MidnightSky agony aunthey there :)

i love my teacher to bits. he dosent teach me for anything but i go to guitar lessons which he does after school, but its not like an orchestra practise, its informal so we talk and stuff. it kills me becasue i know he dosent feel the same, and hes married. i am happy for him, thats hes found love, and i want him to be happy and have kids as much as i'd love to be with him.

however i love loving him if that makes sense, but by what you said it sounds like you've had enough and want to get over this teacher which is understandbale.

but it sounds like you don't really like yourself, but you are significant, don't think you don't mean anything everyone does. try not to let it get you down because he dosen't see you in the same light as you see him. it upsets me too, to be honest i want to be someone he wants, but hes found that someone.

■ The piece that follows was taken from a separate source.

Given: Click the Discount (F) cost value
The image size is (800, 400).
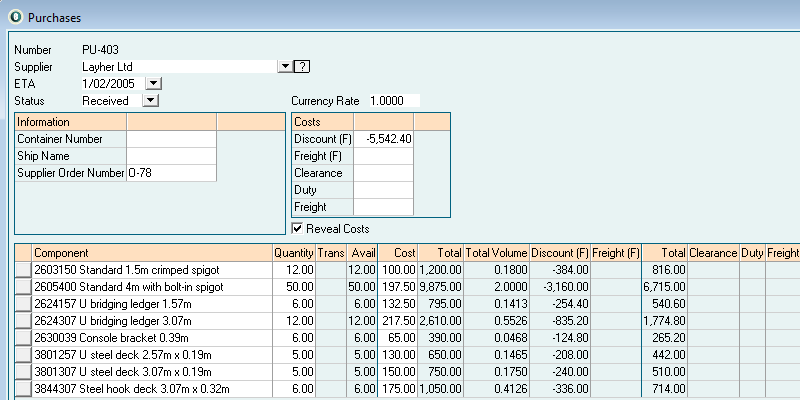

do you want to get over him becasue your tired of feeling unhappy or because you've generally had enough and want out, want to treat him like anyone else?

if its the first reason, maybe should should acept how you feel for now and continue to liek him, its not unhealthy, its perfectly normal, if you like getting the 'rush' when you see him and so on, theres no harm in that and if you like it and the way he makes you feel (if thats a good feeling)and you dont focus on the fact he has a girlfriend, then enjoy it while you can, not everyone experiences falling in love with a teacher. its amazing :)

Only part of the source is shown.